The police should be abolished period, but until that day every single officer who entered that home, their supervising officer, and the judge who signed that BS warrant should be out of a job immediately. This woman's life will never be the same off some incompetent commando bullshit and it's a miracle we know anything about this at all because stuff like this happens ALL THE TIME. Anjanette Young is, in a perverse way, "lucky to be alive" since we've all seen what can happen in the absolute worst of these situations (RIP Breonna Taylor) but this is an outrage and the type of thing Black, brown, & poor people suffer at the hands of law enforcement daily.


The video reveals on Feb. 21, 2019, nine body cameras rolled as a group of male officers entered her home at 7 p.m. Not long before, the licensed social worker finished her shift at the hospital and had undressed in her bedroom.


That’s when she said she heard a loud, pounding noise.


Outside, officers repeatedly struck her door with a battering ram. From various angles, the video captured the moments they broke down the door and burst through her home.


“It was so traumatic to hear the thing that was hitting the door,” Young said, as she watched the video. “And it happened so fast, I didn’t have time to put on clothes.”


...


Young told police at least 43 times they were in the wrong home. She repeatedly asked them to allow her to get dressed and told them she believed they had bad information.


“Oh my God, this cannot be right,” Young said during the raid. “How is this legal?”

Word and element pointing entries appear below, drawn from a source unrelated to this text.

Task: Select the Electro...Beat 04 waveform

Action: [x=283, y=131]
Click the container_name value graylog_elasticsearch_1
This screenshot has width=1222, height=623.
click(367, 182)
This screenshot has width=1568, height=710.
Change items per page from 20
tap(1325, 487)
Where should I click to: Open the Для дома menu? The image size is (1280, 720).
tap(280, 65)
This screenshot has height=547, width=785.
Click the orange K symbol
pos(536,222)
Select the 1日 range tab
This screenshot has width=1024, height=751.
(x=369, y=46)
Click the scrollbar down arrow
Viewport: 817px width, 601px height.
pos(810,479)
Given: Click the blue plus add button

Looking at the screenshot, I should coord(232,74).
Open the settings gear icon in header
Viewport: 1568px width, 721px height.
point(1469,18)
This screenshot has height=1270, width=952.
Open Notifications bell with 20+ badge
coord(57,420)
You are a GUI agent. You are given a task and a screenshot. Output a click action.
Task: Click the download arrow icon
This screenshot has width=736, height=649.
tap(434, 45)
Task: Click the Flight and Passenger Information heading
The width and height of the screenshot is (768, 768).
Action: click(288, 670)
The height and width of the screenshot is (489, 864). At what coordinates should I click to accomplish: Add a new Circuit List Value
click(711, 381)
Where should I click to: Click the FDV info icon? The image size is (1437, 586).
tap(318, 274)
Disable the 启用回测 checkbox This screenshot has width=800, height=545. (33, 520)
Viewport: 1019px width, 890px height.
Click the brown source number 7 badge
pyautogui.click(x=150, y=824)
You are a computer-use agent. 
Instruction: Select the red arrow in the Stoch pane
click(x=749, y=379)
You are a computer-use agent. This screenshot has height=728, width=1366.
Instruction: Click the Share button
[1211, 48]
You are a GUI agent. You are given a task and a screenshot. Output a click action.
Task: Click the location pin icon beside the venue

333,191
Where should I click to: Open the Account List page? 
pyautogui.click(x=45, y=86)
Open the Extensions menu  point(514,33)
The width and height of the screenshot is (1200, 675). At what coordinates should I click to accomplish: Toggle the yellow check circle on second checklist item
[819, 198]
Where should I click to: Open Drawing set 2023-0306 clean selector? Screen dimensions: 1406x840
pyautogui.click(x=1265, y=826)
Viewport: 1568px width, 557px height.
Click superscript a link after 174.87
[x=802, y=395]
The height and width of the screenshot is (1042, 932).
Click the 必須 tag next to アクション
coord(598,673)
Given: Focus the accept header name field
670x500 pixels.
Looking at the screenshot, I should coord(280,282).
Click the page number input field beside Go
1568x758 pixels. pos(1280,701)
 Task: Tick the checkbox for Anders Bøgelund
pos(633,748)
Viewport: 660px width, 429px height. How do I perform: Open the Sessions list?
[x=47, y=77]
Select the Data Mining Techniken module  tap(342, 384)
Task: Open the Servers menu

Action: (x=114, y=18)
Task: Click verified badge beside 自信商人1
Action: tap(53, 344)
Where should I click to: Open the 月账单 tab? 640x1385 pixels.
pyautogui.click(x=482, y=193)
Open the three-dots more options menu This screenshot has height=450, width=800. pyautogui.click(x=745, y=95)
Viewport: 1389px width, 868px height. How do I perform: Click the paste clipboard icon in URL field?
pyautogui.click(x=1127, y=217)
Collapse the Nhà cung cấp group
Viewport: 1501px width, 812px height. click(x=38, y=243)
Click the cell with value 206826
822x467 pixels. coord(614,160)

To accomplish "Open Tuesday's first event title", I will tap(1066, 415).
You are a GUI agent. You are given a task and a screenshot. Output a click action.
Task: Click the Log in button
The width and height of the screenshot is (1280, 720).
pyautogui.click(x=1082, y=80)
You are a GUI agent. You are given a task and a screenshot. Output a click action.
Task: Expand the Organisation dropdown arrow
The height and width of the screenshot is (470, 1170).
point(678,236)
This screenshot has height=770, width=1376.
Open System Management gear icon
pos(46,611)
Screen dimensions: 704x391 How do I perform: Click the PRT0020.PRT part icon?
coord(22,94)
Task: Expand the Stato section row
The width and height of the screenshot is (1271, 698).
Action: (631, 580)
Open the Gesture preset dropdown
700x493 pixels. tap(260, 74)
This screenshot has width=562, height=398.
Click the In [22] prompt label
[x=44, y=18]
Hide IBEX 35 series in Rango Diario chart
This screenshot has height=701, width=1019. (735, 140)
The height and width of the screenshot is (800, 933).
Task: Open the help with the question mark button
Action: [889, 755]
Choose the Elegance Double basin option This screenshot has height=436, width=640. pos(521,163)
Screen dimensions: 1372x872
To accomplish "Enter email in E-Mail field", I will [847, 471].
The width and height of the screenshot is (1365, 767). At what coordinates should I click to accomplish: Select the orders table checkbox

Police did have bad information, CBS 2 Investigators uncovered, and they failed to do basic checks to confirm whether they had the correct address before getting the search warrant approved.


...


But CBS 2 quickly found, through police and court records, the informant gave police the wrong address. The 23-year-old suspect police were looking for actually lived in the unit next door to Young at the time of the raid and had no connection to her.


CBS 2 also found police could have easily tracked the suspect’s location and where he really lived because at the time of the raid, he was wearing an electronic monitoring device.